The ground stopped shaking. The avalanche stopped. Across the debris field, Juanita Clarita and Deion Von Rondt stared at each other through the blowing snow. Neither could speak. They just stared. Juanita Clarita’s eyes filled with tears. An apple rose in Deion Von Rondt’s throat.

From below, Yankton Rondeau, without shirt, parka or gloves, hurried up the slope toward Deion Von Rondt.

“We have lost Barco,” said the stranger from Québéc. Juanita and Deion saw that frantic tears ran from his yellow eyes.

“I last saw him there.” He pointed a finger toward the middle of the debris field.

Deion Von Rondt, huge and strong, grabbed the frayed remains of the stranger’s shirt, and his coat. The bison shaman clambered onto the debris and made his way over talus-sized chunks of snow. He handed the shirt and parka to Yankton Rondeau.

“I am not hopeful about the dog,” he said.

From across the avalanche debris field, Juanita Clarita moved carefully toward them, reaching for her avy probe even as she negotiated the huge blocks of snow.

At once, all three of them saw a giant chunk of snow move.

“An aftershock?” asked the Canadian. He and the bison-man stopped and felt for the earth to move again.

“No,” said Deion Von Rondt. “That snow is moving from underneath!”
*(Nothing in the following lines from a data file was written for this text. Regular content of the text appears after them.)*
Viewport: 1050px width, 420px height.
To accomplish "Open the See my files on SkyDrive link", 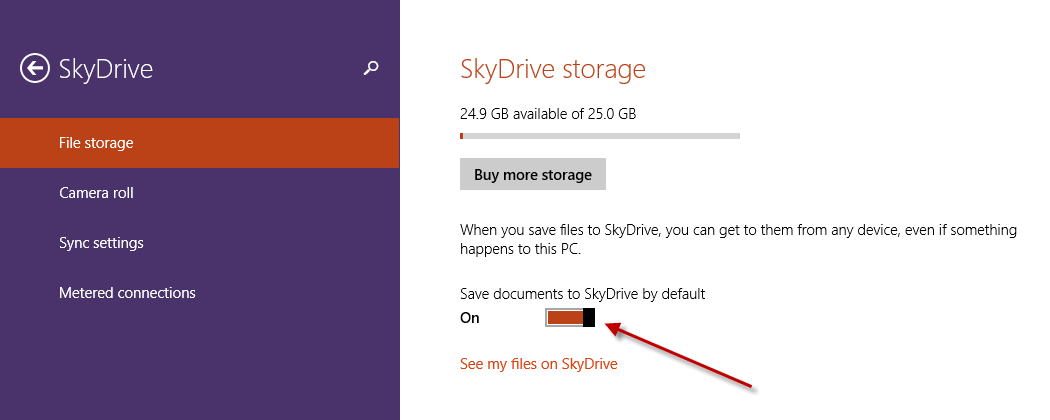I will tap(538, 364).
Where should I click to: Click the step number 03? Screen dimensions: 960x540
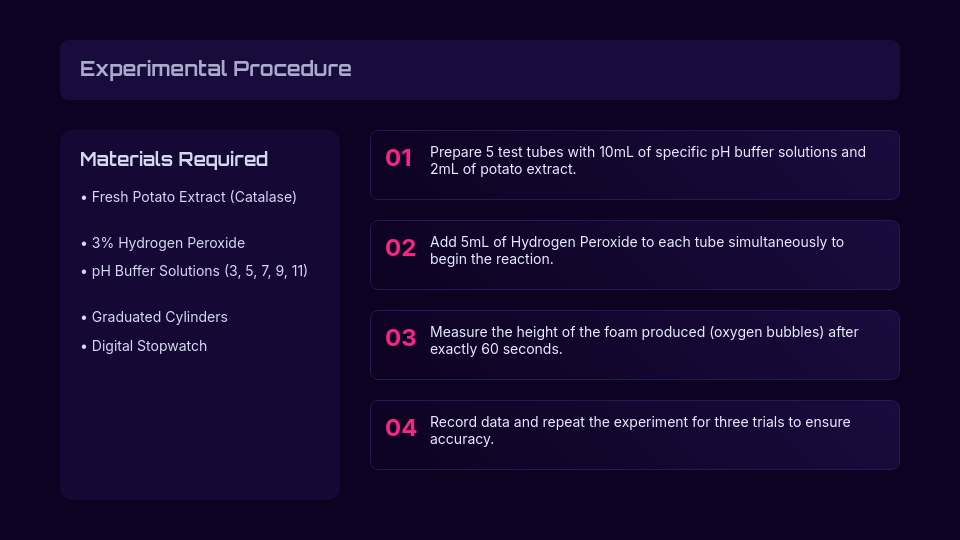coord(400,338)
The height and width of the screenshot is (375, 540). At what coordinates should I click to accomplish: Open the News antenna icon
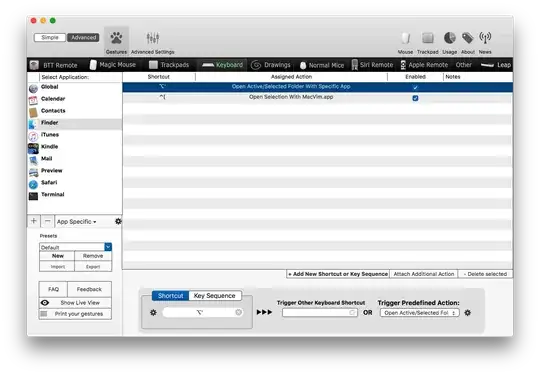coord(485,38)
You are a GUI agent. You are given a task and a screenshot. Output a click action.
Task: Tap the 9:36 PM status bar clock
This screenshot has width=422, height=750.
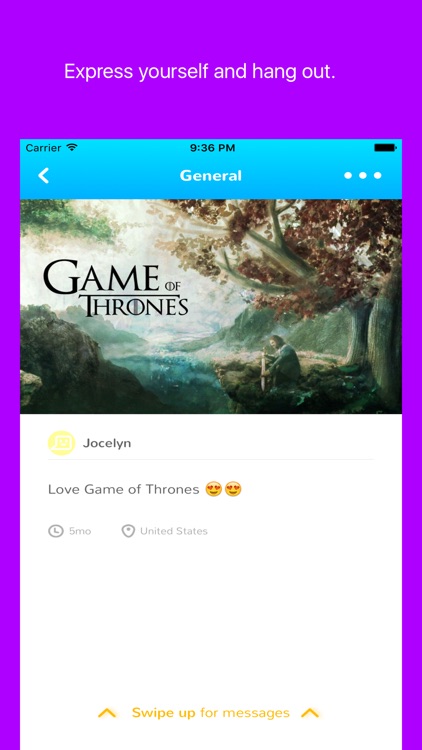pos(212,148)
They stopped as their avalanche transceivers simultaneously picked up a signal.

The two men crawled forward. The block of snow seemed to lift itself from the debris field, and it tumbled down the slope. A human hand emerged through the snow, and then a shoulder, struggling against the force of the pressing snow.

Juanita Clarita, Yankton Rondeau and Deion Von Rondt reached the spot at the same time. They looked through the snow and saw the face of Hans Errmann.

“Help me quickly,” Errmann said, breathing heavily and in obvious distress. “I have a dog in my arms and I think it is still alive!”


The three of them dug Hans Errmann and Barco from the snow.

“I’m a mess,” Errmann said. He looked down at his shredded ski pants and his torn jacket. He grinned. He shuffled through the debris to Juanita Clarita, and they embraced.

Barco lay on the snow, panting but apparently all right. Yankton Rondeau lay beside the dog and stroked the top of his head.

“I thought I saw the last of you,” the man said to the dog.

“Hey hey hey hey,” the exhausted dog whispered.

Deion Von Rondt sat on a block of snow, peering at the scene through the sideways snow of the storm. He reached into his pack for a water bottle and drank deeply.

“Do you have more water?” asked Juanita Clarita.

“Umm, you don’t want any of this,” said the bison, and he laughed. “It’s not exactly water. It’s a mixture. Yeah, that’s it. A mixture. Now let’s get back to town.” Deion jumped down from the block of snow.

“What’s the hurry?” asked Hans Errmann, still struggling to recover.

Deion Von Rondt looked directly into Hans Errmann’s cobalt eyes.

“I have a story to write,” he said. “About a man and a dog.”